Dopo lo straordinario successo di pubblico registrato  in occasione dello spettacolo: “Atlas Coelestis: la musica e le stelle” tenutosi sulla terrazza del Museo Archeologico Nazionale della nostra città, proseguono gli incontri all’interno della convezione tra Planetarium Pythagoras ed il MArRC.

Martedì 13 agosto alle ore 17.30 nella sala conferenze del Museo la prof.ssa Patrizia Caraveo terrà una conversazione su: “Donne in Orbita”.

Da Valentina Tereshkova, la prima donna nello spazio, alla nostra Samantha Cristoforetti, la prof.ssa ripercorrerà, tra pregiudizi e stereotipi, la storia che ha restituito il cielo “all'altra metà del cielo”.

Le donne non sono mai state la prima scelta per i selezionatori di astronauti: una storia di ordinario maschilismo.

Ci sono voluti decenni per convincere le agenzie spaziali che le donne sono perfettamente adatte alla carriera dell’astronauta.

All’inizio la cosa è stata considerata una stravaganza e la Nasa ha ostinatamente chiuso le porte alle donne aviatrici che pure avevano superato gli stessi test psicofisici dei candidati maschi.

Oggi le donne astronaute non sono più un’eccezione ma rimangono pur sempre una minoranza e la loro presenza si attesta intorno al 10% del totale.

Miglioreranno le quote rosa nello spazio?
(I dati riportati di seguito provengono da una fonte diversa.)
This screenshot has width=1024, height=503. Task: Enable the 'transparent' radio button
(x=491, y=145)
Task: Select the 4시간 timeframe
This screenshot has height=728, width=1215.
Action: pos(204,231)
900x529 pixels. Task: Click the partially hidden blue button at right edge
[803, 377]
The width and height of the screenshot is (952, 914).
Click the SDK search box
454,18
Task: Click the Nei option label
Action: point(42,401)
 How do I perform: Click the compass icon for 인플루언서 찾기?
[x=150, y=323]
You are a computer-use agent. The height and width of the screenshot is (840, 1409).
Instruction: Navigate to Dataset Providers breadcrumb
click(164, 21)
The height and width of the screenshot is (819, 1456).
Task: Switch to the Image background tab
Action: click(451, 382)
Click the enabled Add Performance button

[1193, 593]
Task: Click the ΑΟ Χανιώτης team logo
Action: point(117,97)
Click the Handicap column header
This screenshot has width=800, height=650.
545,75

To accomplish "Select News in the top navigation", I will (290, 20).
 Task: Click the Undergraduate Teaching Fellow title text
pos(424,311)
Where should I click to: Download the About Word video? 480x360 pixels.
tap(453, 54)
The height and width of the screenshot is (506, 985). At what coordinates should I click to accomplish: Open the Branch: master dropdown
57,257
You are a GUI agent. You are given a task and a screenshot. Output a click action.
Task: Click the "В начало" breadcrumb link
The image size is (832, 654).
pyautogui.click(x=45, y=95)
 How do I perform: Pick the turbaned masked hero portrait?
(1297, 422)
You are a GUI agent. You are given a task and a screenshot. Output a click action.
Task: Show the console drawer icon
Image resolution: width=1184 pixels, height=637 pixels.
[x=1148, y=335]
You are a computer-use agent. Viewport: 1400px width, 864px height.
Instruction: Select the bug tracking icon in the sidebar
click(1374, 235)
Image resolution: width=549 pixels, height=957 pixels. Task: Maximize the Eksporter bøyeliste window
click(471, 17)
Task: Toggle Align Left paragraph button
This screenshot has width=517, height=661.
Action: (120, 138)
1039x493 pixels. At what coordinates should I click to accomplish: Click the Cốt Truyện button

Come hanno fatto le donne a raggiungere le stelle?

Nella sua conversazione la prof.ssa Caraveo cercherà di dare risposte a queste e ad altre domande.

La prof.ssa Patrizia Caraveo è dirigente di ricerca e direttore dell'Istituto di Astrofisica Spaziale e Fisica Cosmica di Milano (IASF) ed ha collaborato a diverse missioni spaziali internazionali dedicate all'astrofisica delle alte energie.

L’incontro si inserisce nel programma “Stelle d’Estate” del Festival Calabrese dell’Astronomia - terza edizione.

L’ingresso è gratuito, la cittadinanza è invitata a partecipare.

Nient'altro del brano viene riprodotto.